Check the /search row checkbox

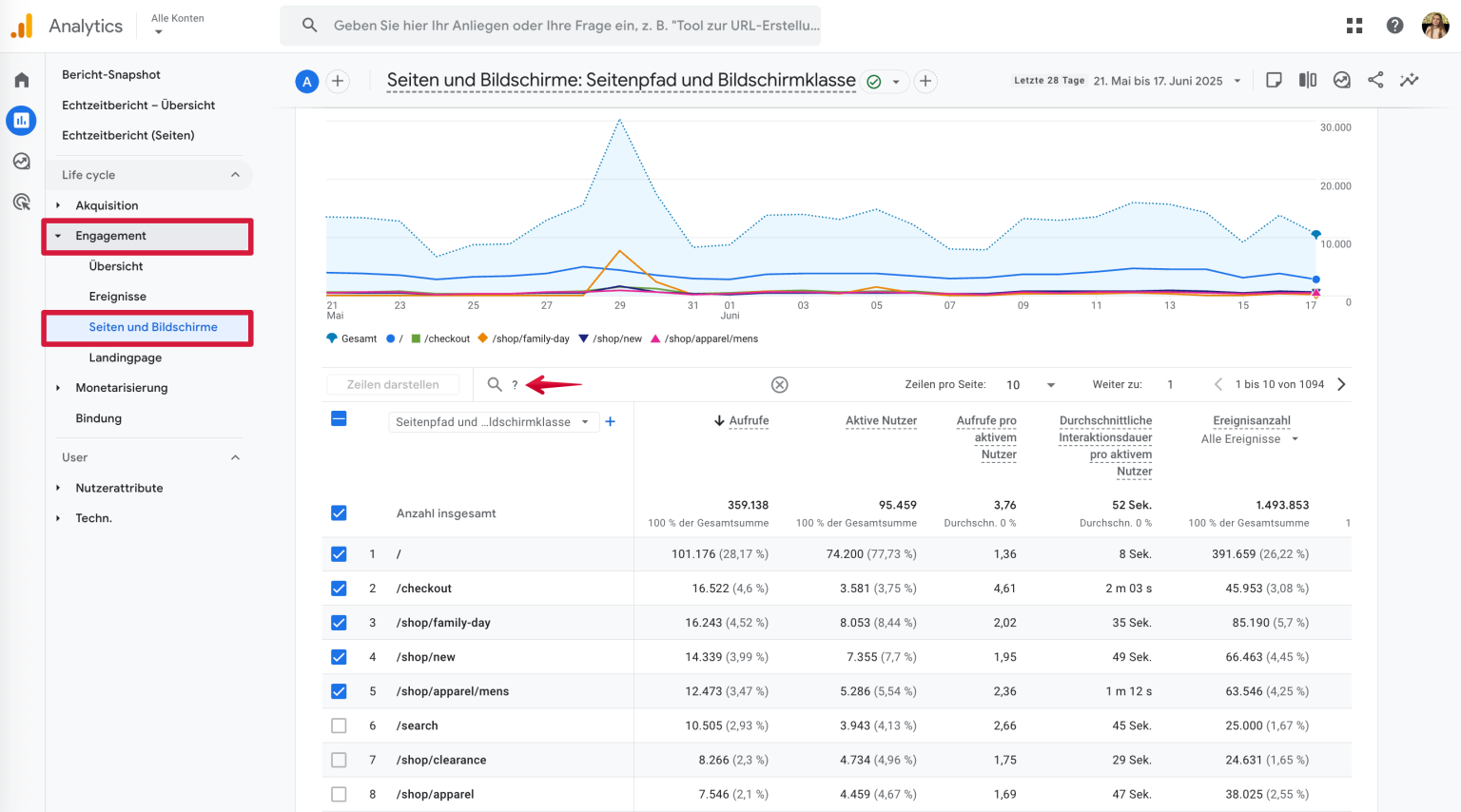[x=339, y=725]
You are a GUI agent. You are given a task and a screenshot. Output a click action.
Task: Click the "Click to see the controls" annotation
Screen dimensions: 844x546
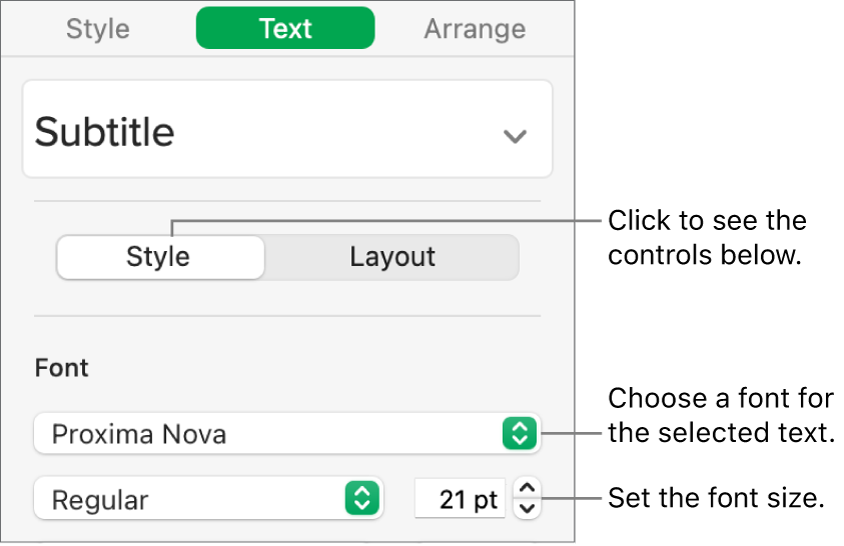706,237
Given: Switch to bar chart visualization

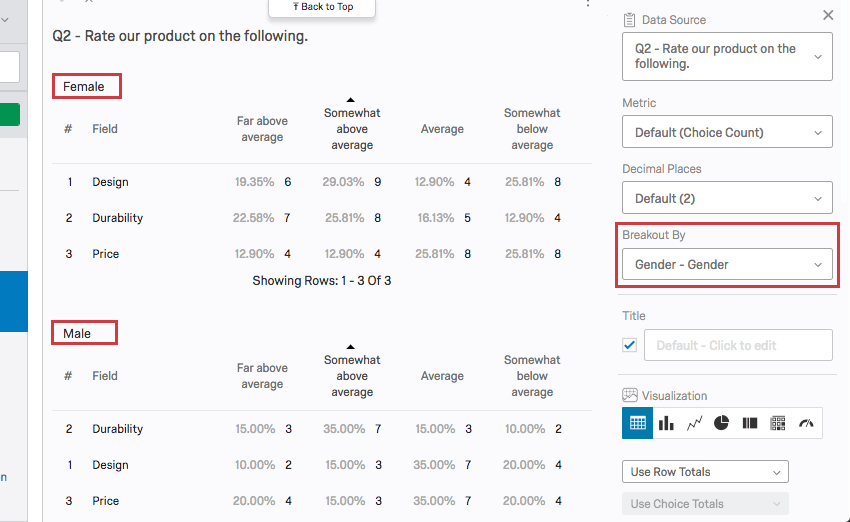Looking at the screenshot, I should (x=666, y=423).
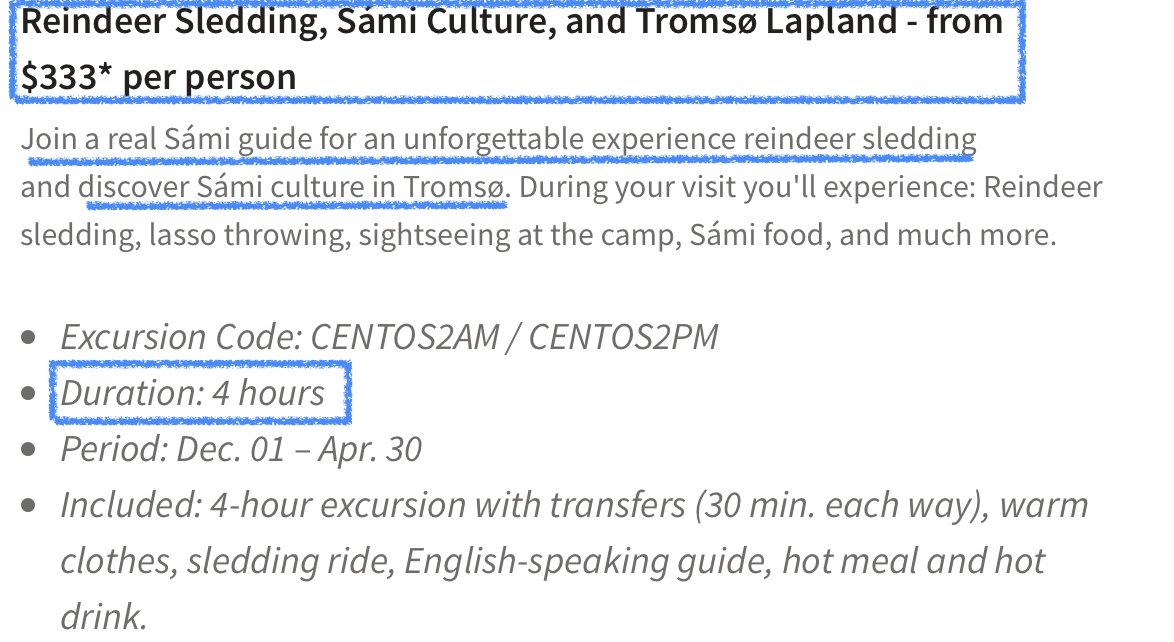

_Task brief_.
Pictures excluded, output exactly the line that contains "Screen dimensions: 844x546" and every line after it to the end of the data above.

_Exercise result_.
Screen dimensions: 844x546
706,237
Given: Switch to bar chart visualization

Looking at the screenshot, I should (x=666, y=423).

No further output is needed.